WHAT THIS TASK INVOLVES: Quote the lines of the records below word for word, leaving out the pictures.

SUPPLIED RECORDS:

_____

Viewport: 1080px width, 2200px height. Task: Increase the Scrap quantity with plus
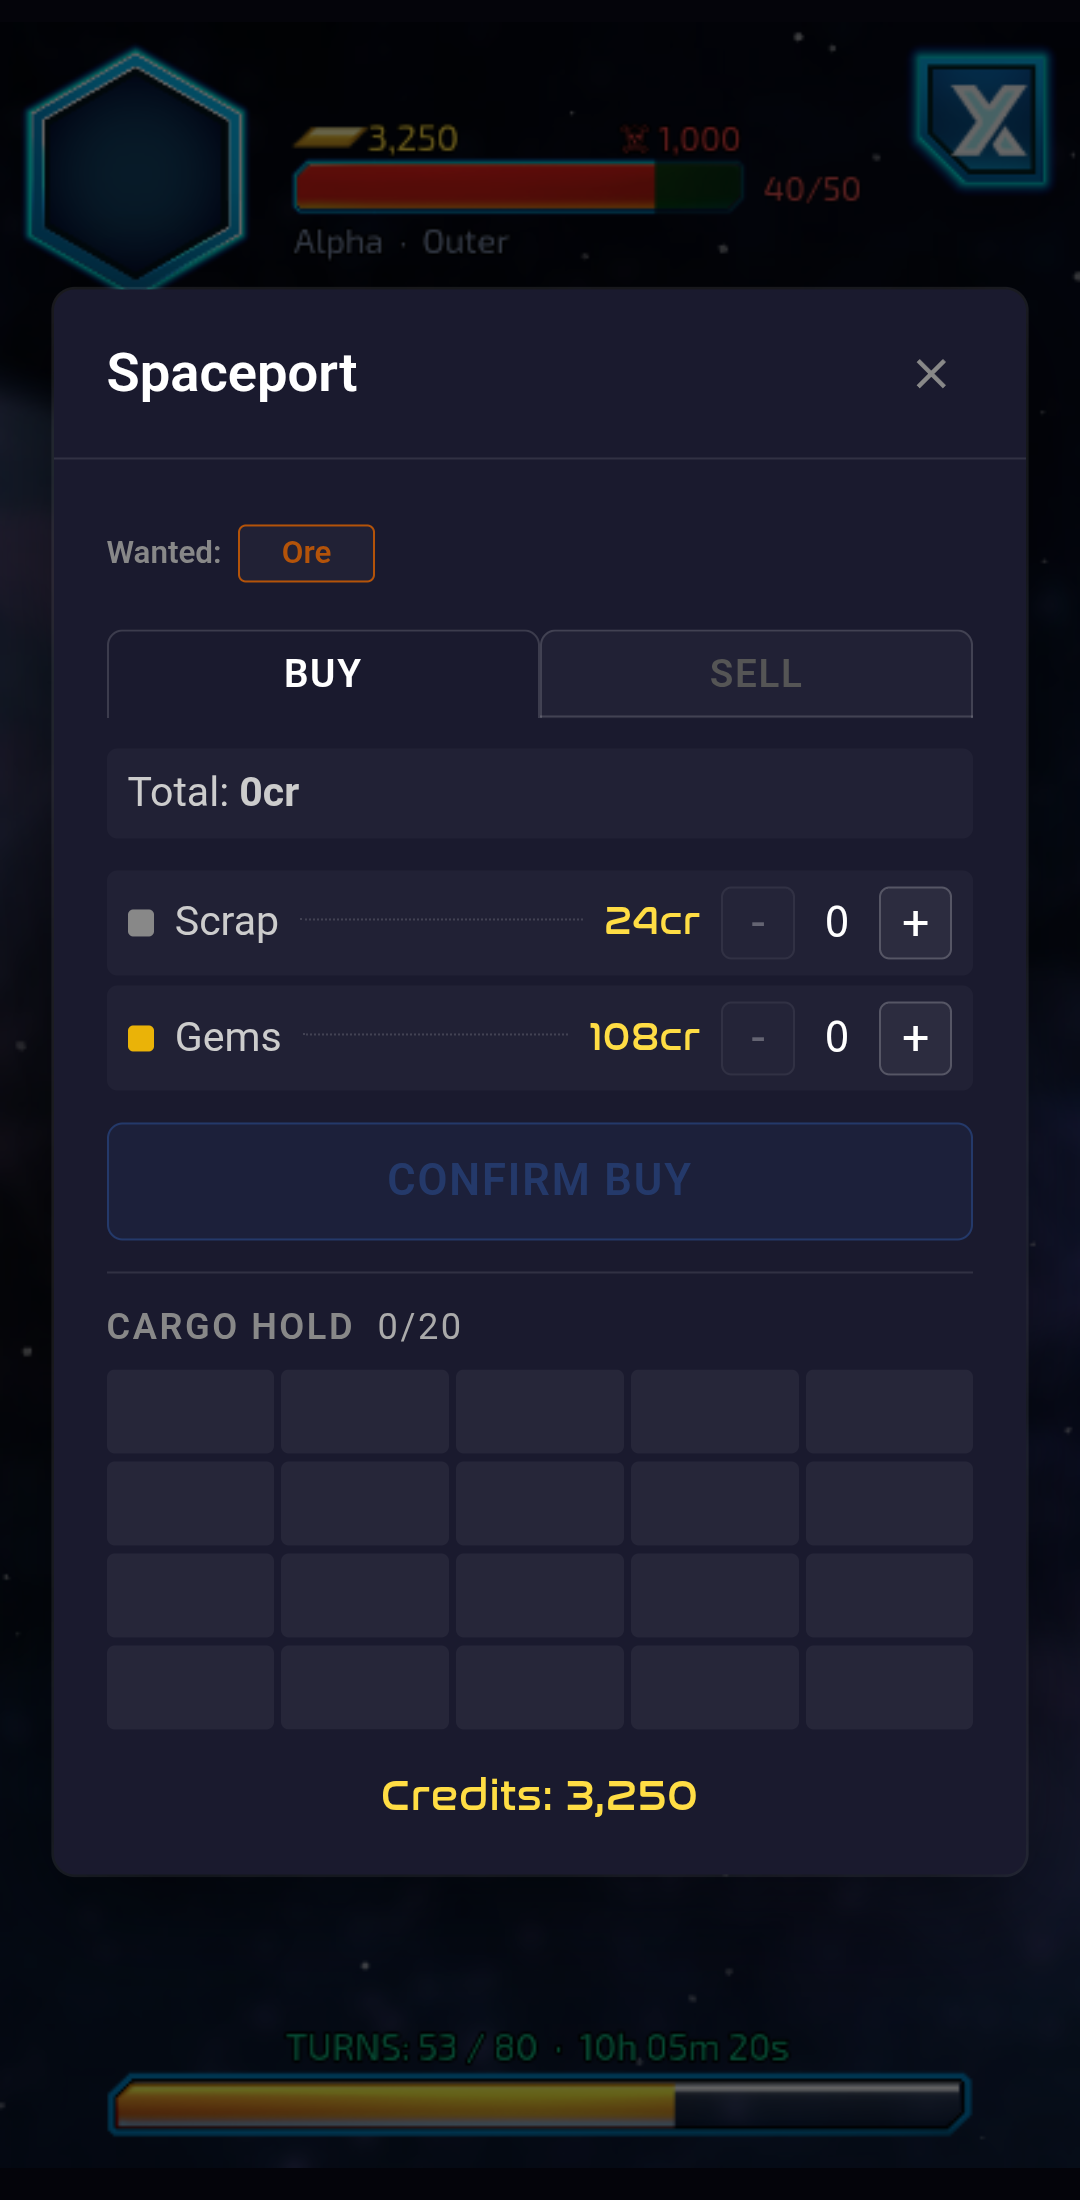tap(915, 923)
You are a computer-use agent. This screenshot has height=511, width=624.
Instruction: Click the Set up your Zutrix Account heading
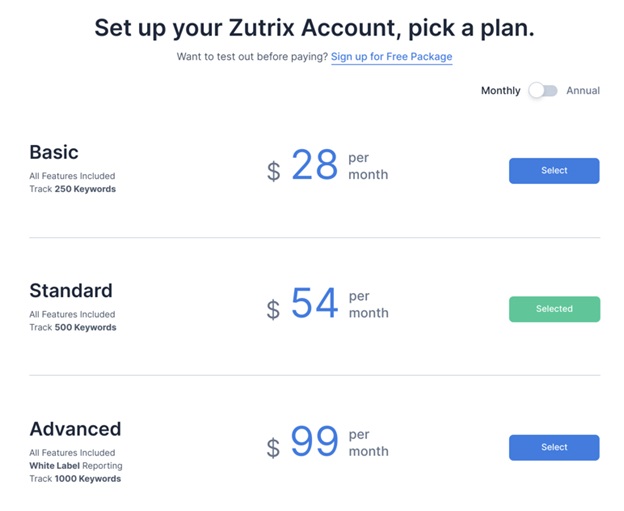tap(314, 27)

_____

CORRECT OUTPUT:
Viewport: 1080px width, 2200px height. Task: Increase the Scrap quantity with plus
tap(915, 923)
You are a computer-use agent. This screenshot has height=511, width=624.
Instruction: Click the Set up your Zutrix Account heading
tap(314, 27)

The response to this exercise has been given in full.